Confidence limits of evolutionary synthesis models
IV. Moving forward to a probabilistic formulation.
M. Cerviño (1), V. Luridiana(1) and N. Cerviño-Luridiana(2)
(1) Instituto de Astrofísica de Andalucía (CSIC), Camino bajo de Huétor 50, Apdo. 3004, Granada 18080, Spain
(2) E.I. Belén, Camino bajo de Huétor s/n, Granada 18008, Spain
Context: Synthesis models predict the integrated properties of stellar populations. Several problems exist in this field, mostly related to the fact that integrated properties are distributed. To date, this aspect has been either ignored (as in standard synthesis models, which are inherently deterministic) or interpreted phenomenologically (as in Monte Carlo simulations, which describe distributed properties rather than explain them).
Aims: This paper presents a method of population synthesis that accounts for the distributed nature of stellar properties.
Methods: We approach population synthesis as a problem in probability theory, in which stellar luminosities are random variables extracted from the stellar luminosity distribution function (sLDF).

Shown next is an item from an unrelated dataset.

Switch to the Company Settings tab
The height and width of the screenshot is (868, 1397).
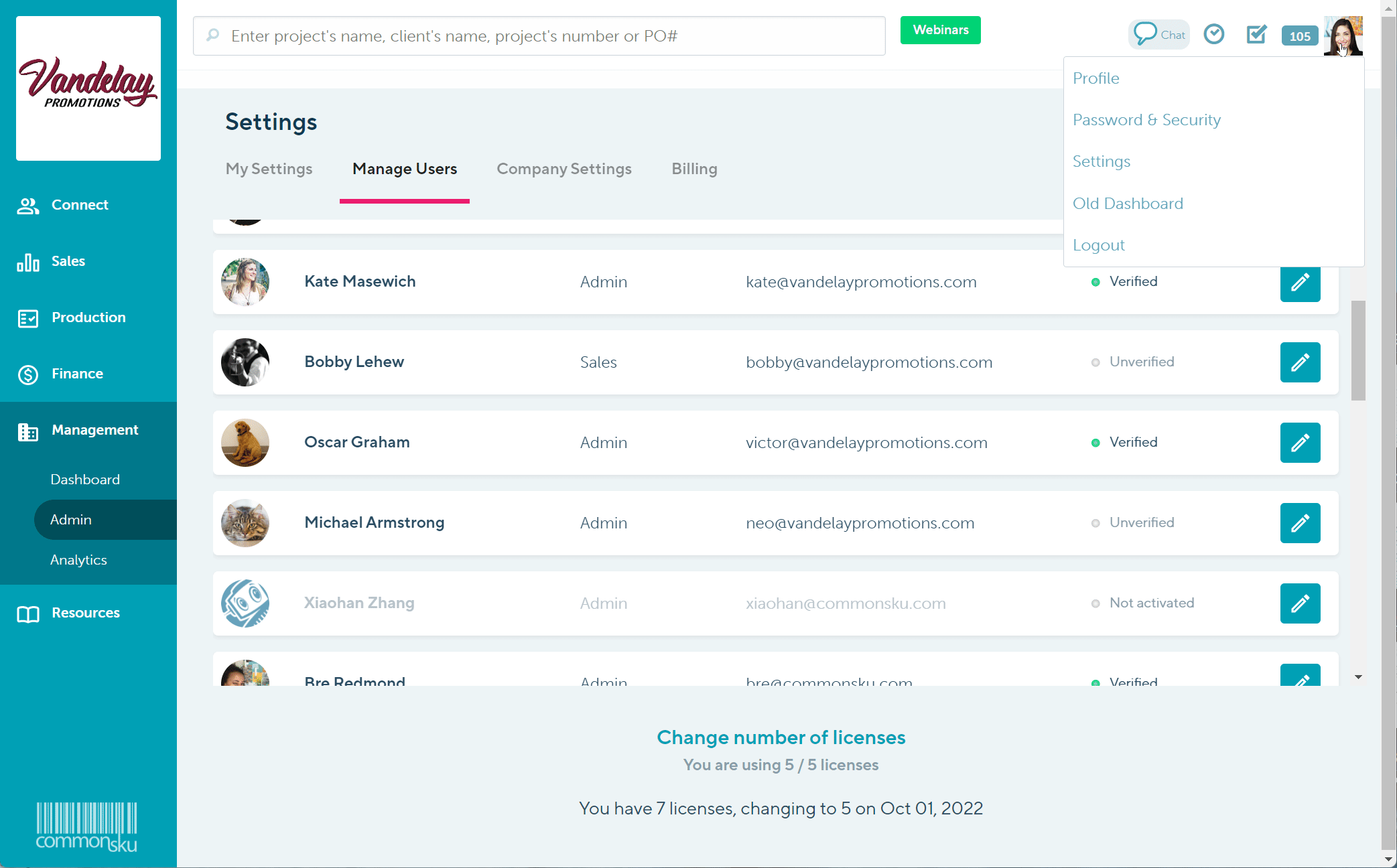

Results: With standard distribution theory, we derive the population LDF (pLDF) for clusters of any size from the sLDF, obtaining the scale relations that link the sLDF to the pLDF. We recover the predictions of standard synthesis models, which are shown to compute the mean of the luminosity function. We provide diagnostic diagrams and a simplified recipe for testing the statistical richness of observed clusters, thereby assessing whether standard synthesis models can be safely used or a statistical treatment is mandatory. We also recover the predictions of Monte Carlo simulations, with the additional bonus of being able to interpret them in mathematical and physical terms. We give examples of problems that can be addressed through our probabilistic formalism: calibrating the SBF method, determining the luminosity function of globular clusters, comparing different isochrone sets, tracing the sLDF by means of resolved data, including fuzzy stellar properties in population synthesis, among others. Additionally, the algorithmic nature of our method makes it suitable for developing analysis tools for the Virtual Observatory.
Conclusions: Though still under development, ours is a powerful approach to population synthesis. In an era of resolved observations and pipelined analyses of large surveys, this paper is offered as a signpost in the field of stellar populations.
Reference: A&A (in press)
Status: Manuscript has been accepted
Comments: Substantially modified with respect to the original version.